[Collected data]

⁂

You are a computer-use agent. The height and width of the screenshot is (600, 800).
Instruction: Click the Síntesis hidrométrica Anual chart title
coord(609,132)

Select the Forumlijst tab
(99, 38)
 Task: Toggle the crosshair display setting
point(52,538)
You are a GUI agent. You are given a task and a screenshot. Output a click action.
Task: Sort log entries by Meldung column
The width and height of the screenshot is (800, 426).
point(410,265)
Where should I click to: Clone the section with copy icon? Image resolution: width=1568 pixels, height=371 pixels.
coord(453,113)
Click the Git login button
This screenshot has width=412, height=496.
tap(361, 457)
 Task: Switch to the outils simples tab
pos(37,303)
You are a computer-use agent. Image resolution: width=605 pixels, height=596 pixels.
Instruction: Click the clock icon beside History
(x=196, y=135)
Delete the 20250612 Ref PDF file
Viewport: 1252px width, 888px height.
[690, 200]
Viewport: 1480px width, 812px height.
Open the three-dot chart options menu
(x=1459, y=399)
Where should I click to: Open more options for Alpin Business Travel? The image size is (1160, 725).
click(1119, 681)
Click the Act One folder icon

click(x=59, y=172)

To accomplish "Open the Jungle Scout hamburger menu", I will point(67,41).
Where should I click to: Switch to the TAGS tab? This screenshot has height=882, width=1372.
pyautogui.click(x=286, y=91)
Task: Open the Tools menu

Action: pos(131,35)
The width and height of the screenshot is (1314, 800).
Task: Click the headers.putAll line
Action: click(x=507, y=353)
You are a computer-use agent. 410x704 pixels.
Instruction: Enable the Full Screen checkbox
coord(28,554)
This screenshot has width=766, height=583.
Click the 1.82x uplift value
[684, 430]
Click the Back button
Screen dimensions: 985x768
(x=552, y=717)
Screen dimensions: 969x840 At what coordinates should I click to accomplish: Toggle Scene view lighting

⁂

### Work item
Beginning with the line that contains "This screenshot has width=766, height=583.", return every line through the end of the data above, exactly as written.

### Output of the exercise
This screenshot has width=766, height=583.
Click the 1.82x uplift value
[684, 430]
Click the Back button
Screen dimensions: 985x768
(x=552, y=717)
Screen dimensions: 969x840 At what coordinates should I click to accomplish: Toggle Scene view lighting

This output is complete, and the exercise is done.